A conventional view that humans acquired language skills solely through biological evolution was challenged by Bart de Boer and Bill Thompson, researchers from the Max Planck Institute for Psycholinguistics in the Netherlands. Their study proposed a mathematical model in which biology and culture played important roles in language acquisition within finite populations. This alternative view argued that biological adaptation changes varied with population size and cultural change rates.

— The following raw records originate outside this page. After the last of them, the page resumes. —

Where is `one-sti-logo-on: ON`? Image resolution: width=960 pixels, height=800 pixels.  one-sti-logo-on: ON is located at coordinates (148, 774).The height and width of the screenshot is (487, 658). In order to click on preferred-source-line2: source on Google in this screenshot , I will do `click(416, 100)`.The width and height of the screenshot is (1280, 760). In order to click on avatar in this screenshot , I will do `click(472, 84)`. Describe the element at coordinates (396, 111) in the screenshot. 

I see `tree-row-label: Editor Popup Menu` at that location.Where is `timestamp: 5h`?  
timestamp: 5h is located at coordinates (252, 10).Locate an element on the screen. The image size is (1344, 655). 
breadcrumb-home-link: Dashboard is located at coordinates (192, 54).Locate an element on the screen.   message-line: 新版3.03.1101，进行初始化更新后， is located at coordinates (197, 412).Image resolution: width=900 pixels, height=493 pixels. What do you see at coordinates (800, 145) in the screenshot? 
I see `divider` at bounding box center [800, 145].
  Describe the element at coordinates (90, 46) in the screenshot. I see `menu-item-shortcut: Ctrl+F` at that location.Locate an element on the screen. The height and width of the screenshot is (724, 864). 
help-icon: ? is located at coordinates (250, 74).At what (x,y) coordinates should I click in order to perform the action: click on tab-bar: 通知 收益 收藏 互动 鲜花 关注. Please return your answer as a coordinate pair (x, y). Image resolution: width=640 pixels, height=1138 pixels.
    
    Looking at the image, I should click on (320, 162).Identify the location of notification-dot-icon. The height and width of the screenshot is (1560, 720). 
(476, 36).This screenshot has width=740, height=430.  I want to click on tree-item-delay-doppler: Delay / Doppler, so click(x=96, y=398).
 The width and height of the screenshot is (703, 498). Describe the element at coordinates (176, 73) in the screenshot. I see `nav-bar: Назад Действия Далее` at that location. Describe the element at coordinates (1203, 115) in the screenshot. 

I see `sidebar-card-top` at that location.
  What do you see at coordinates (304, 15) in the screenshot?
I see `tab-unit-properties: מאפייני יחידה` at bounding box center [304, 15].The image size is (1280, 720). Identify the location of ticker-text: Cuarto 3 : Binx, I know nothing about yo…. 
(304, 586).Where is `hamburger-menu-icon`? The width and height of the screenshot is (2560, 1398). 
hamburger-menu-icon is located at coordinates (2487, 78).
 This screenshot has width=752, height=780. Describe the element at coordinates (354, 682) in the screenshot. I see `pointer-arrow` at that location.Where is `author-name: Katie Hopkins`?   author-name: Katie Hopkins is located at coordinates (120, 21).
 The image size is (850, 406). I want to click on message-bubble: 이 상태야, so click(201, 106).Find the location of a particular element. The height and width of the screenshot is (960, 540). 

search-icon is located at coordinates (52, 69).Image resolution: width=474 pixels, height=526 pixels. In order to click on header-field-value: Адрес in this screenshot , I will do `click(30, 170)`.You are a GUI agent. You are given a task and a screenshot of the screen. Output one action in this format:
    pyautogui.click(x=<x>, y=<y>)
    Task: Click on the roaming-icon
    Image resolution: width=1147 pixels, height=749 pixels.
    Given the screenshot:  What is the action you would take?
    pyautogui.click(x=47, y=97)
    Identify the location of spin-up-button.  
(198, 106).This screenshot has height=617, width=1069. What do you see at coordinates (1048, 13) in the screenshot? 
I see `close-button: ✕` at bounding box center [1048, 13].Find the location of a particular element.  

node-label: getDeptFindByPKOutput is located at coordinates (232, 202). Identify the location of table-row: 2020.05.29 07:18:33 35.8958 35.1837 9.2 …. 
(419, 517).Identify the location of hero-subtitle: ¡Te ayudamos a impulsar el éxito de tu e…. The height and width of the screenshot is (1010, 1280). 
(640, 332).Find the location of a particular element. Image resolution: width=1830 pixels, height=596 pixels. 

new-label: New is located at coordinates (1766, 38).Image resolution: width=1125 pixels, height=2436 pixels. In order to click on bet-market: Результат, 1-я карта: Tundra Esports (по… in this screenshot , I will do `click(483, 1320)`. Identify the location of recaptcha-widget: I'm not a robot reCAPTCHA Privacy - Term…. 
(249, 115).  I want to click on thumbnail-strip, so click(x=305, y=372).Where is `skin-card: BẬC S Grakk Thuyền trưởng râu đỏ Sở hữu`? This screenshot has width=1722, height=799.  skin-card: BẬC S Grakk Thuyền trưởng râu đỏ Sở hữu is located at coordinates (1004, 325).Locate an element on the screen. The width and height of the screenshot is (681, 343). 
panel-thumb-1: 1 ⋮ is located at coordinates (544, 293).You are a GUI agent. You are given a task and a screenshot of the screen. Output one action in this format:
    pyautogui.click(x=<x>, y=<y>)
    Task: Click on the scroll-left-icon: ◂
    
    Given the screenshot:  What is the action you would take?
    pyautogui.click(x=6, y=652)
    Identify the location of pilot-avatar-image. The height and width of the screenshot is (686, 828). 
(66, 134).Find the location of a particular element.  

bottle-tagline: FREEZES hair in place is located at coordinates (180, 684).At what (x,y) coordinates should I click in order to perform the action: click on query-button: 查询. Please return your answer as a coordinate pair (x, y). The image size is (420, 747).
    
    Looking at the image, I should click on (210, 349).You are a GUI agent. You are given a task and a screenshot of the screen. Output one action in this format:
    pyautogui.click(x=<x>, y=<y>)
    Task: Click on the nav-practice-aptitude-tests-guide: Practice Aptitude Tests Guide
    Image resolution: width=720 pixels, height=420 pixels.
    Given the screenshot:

The model analyzed an abstract biological population with the ability to acquire a cultural trait. Bart de Boer’s model was based on the Moran process that illustrated change in finite populations with two competing variants. The population was assumed to have generalists, individuals with the ability to acquire either language equally well, and specialists, individuals that could acquire one language better than the other. The preferred cultural state was the one in which specialists were better. The researchers analyzed the likelihood of the shift and its speed in generalist population dynamics with an introduction of a single mutant specialist. The model focused on the rate of cultural change and the amplification of cultural evolution.

A culture with two alternating states lowered the probability that specialists could take over a generalist population. The amplifying forces affecting the dynamics were the specialist proportions and the time spent in the preferred cultural state. The proposed co-evolution model suggested that once specialists were introduced, the community would spend more time in the preferred state, giving fitness advantages to specialists. This would affect fixations of biological adaptation to culture.

Bart de Boer and Bill Thompson introduced a new model that enhanced the understanding of the role of biological and cultural co-evolution in human language acquisition. The researchers showed that in a finite population with a fluctuating culture, biological adaptations to culture can become fixed, amplified by an increasing socialist presence. This model is relevant to studies in linguistics and sociobiology, but it does not account for many aspects of diversity in real linguistic populations. Future research can focus on specific cultural evolution factors that help humans acquire language skills.

 

References:

  1. B. de Boer, et al., Biology – Culture co-evolution in finite populations. Scientific Reports 8, (2018). doi: 10.1038/s41598-017-18928.